Saved entries
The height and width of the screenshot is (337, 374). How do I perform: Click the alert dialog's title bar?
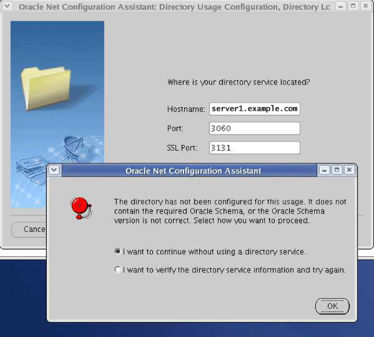[x=193, y=170]
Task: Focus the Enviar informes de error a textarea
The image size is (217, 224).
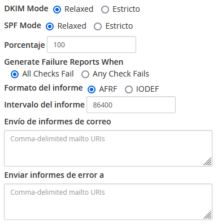Action: pos(109,201)
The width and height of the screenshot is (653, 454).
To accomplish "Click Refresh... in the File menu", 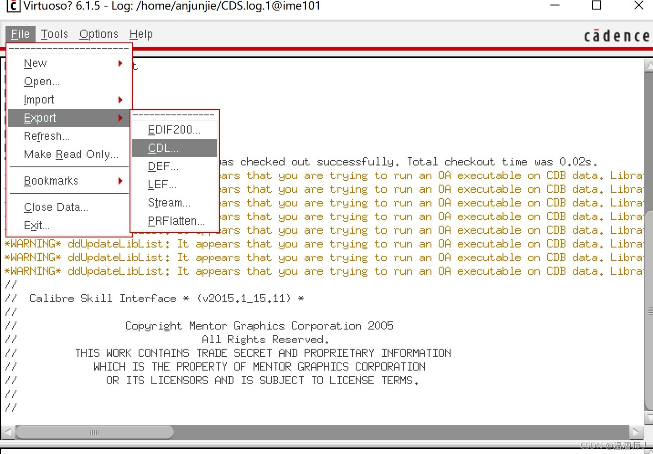I will 47,136.
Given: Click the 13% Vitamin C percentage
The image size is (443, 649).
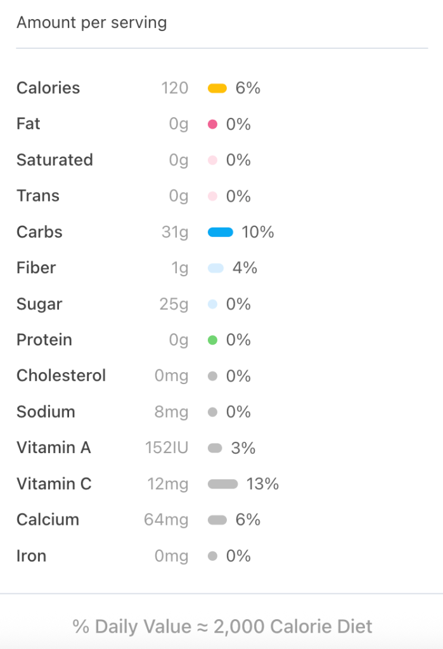Looking at the screenshot, I should pyautogui.click(x=262, y=484).
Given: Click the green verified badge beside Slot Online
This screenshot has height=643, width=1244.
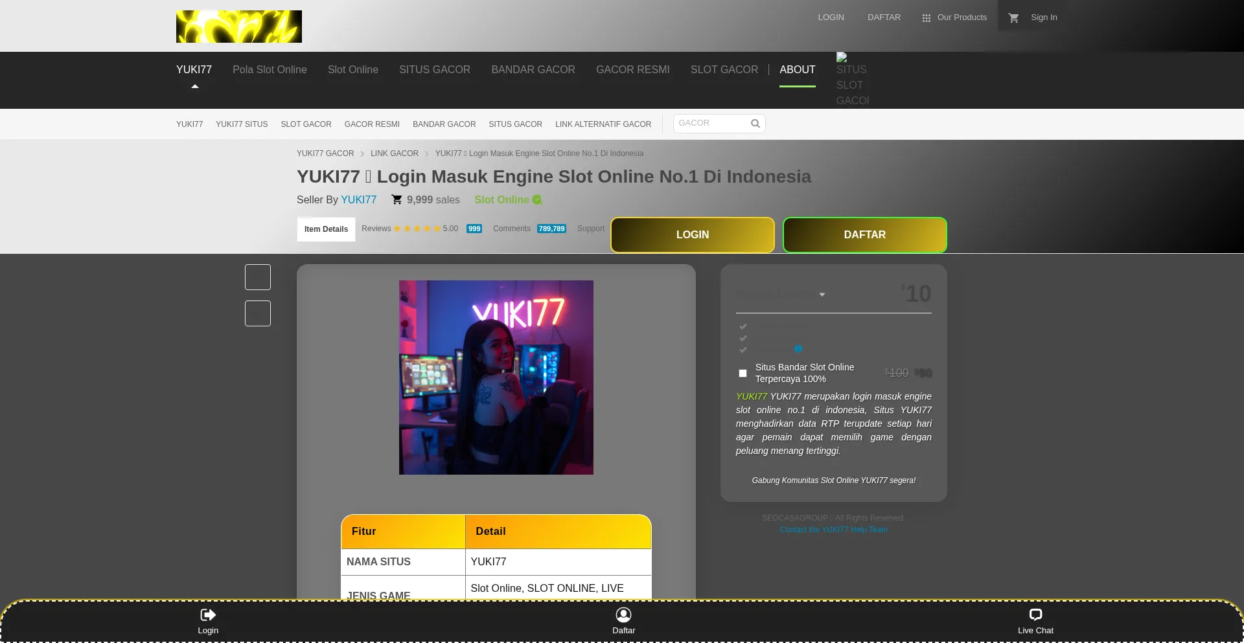Looking at the screenshot, I should pos(537,200).
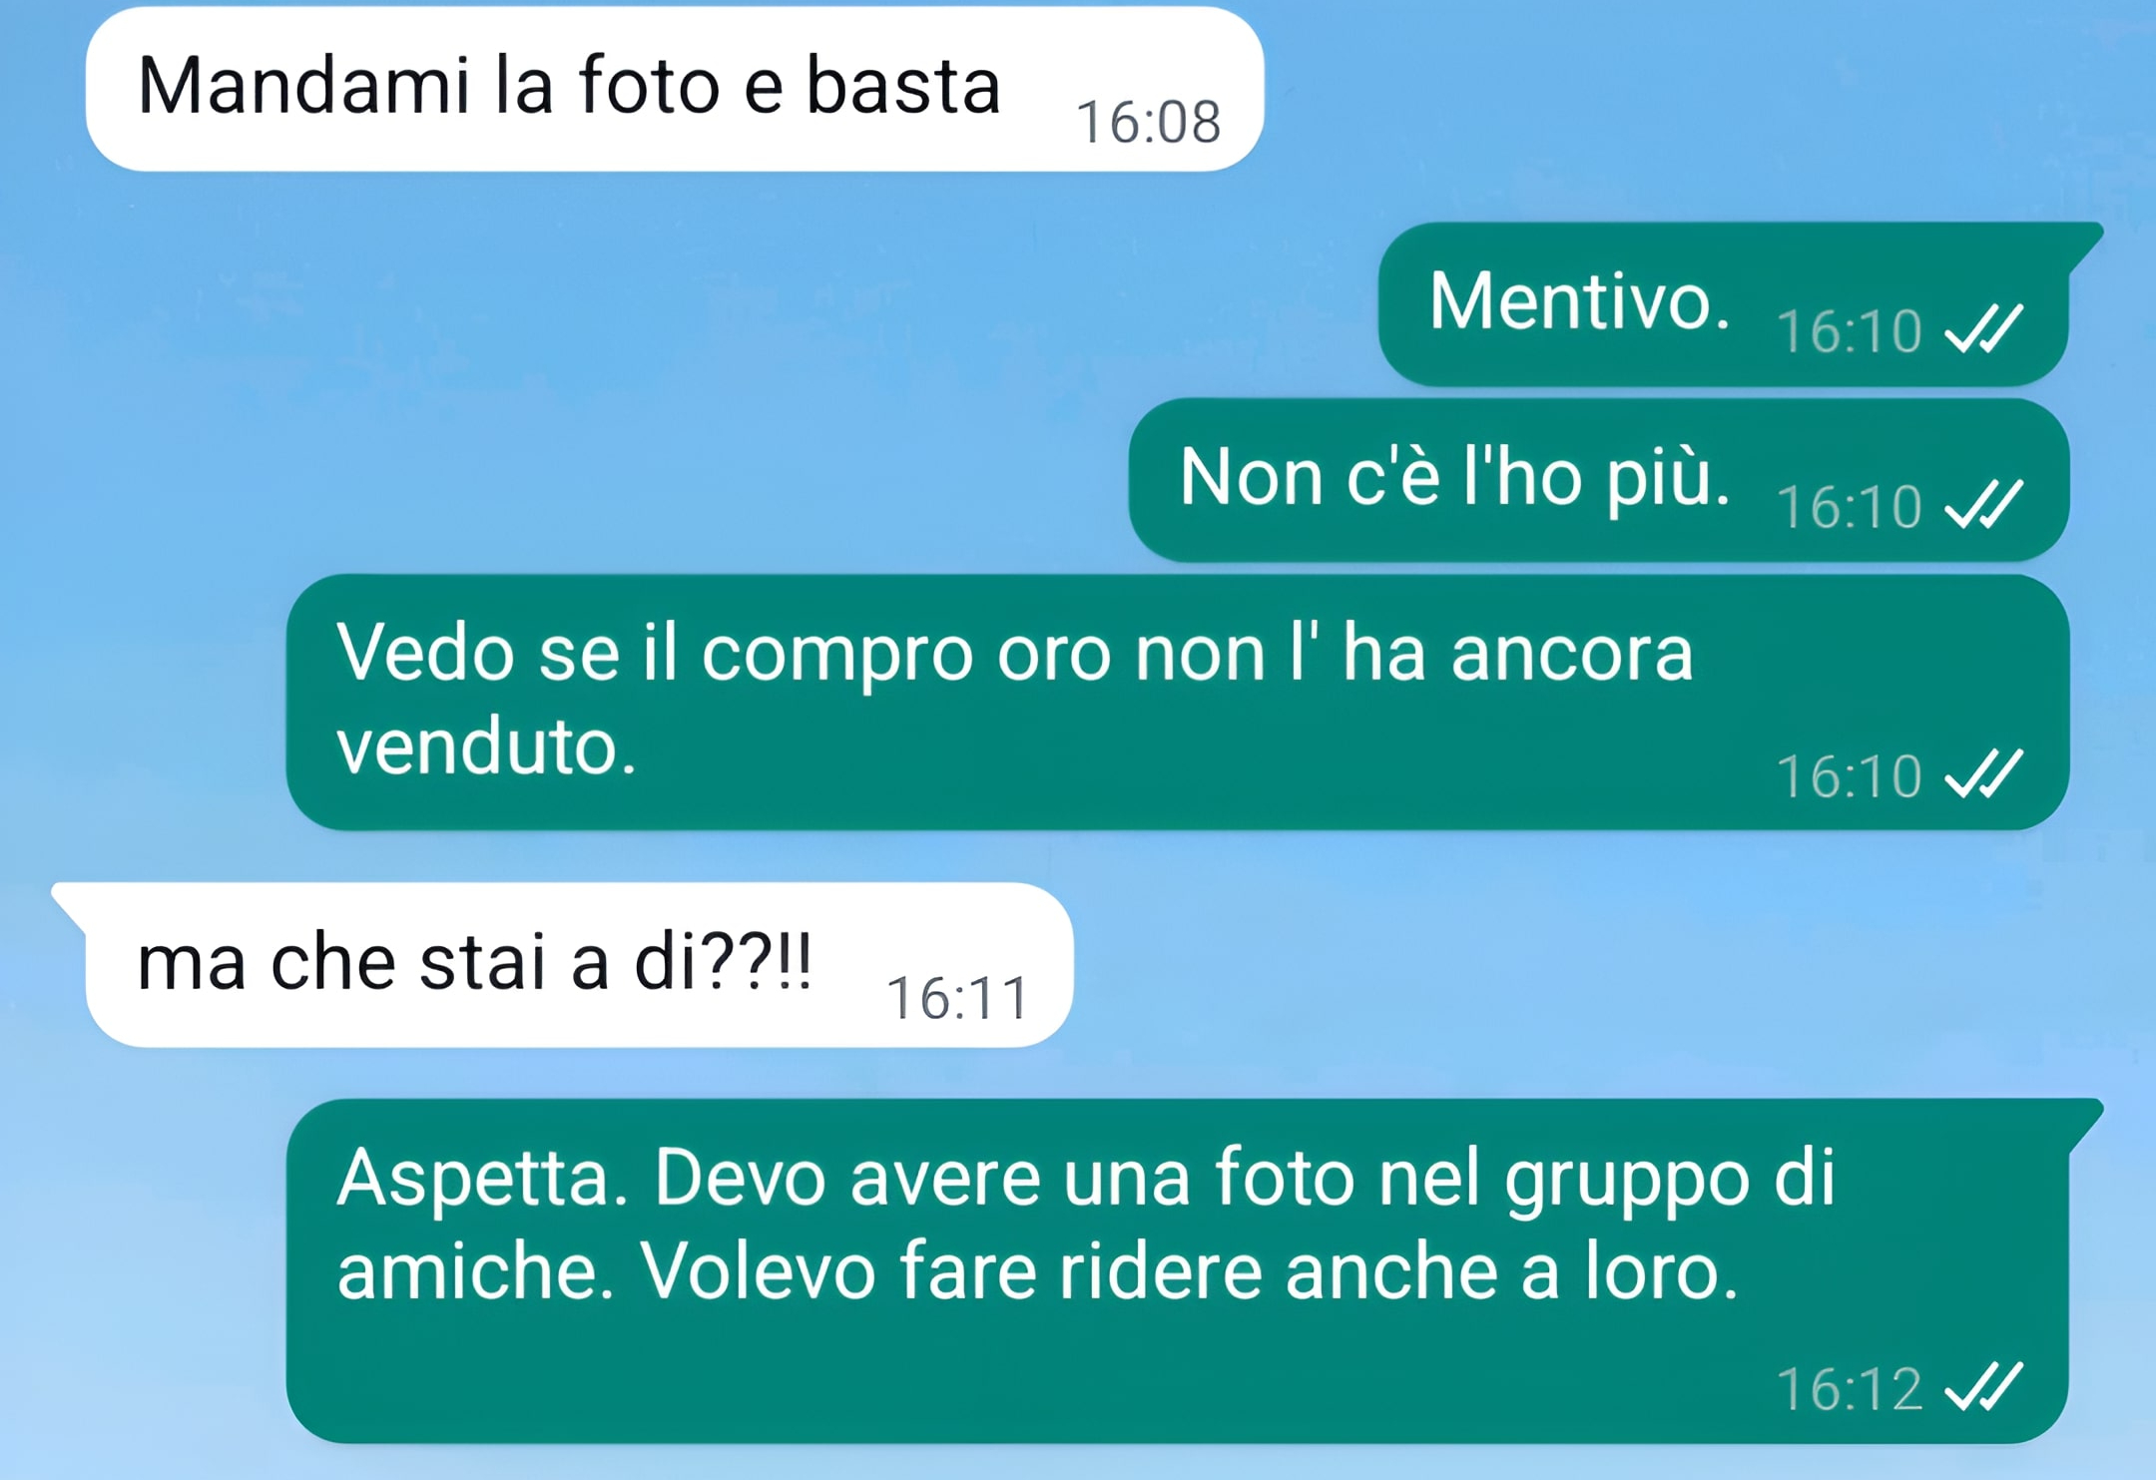Screen dimensions: 2156x1480
Task: Click the 16:10 timestamp in the "venduto." bubble
Action: point(1850,776)
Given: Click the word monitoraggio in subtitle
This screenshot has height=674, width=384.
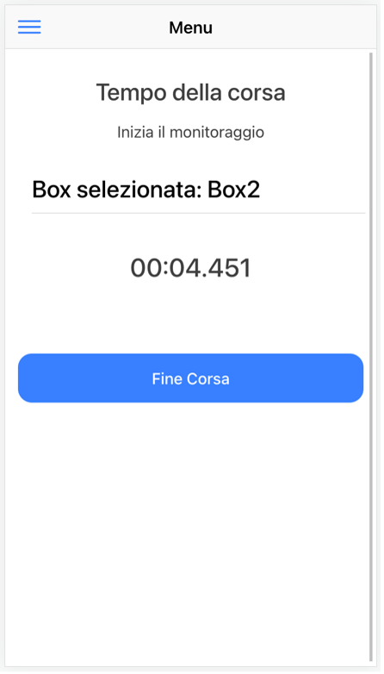Looking at the screenshot, I should click(217, 133).
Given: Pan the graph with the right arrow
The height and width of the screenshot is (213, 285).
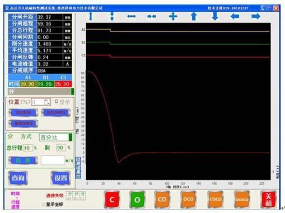Looking at the screenshot, I should 256,16.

_Problem requirements_
Pull every line containing the string "Given" out of the data above and copy it.

_Answer area_
Given: Click the 13% Vitamin C percentage
Given: Click the green verified badge beside Slot Online
Given: Click the word monitoraggio in subtitle
Given: Pan the graph with the right arrow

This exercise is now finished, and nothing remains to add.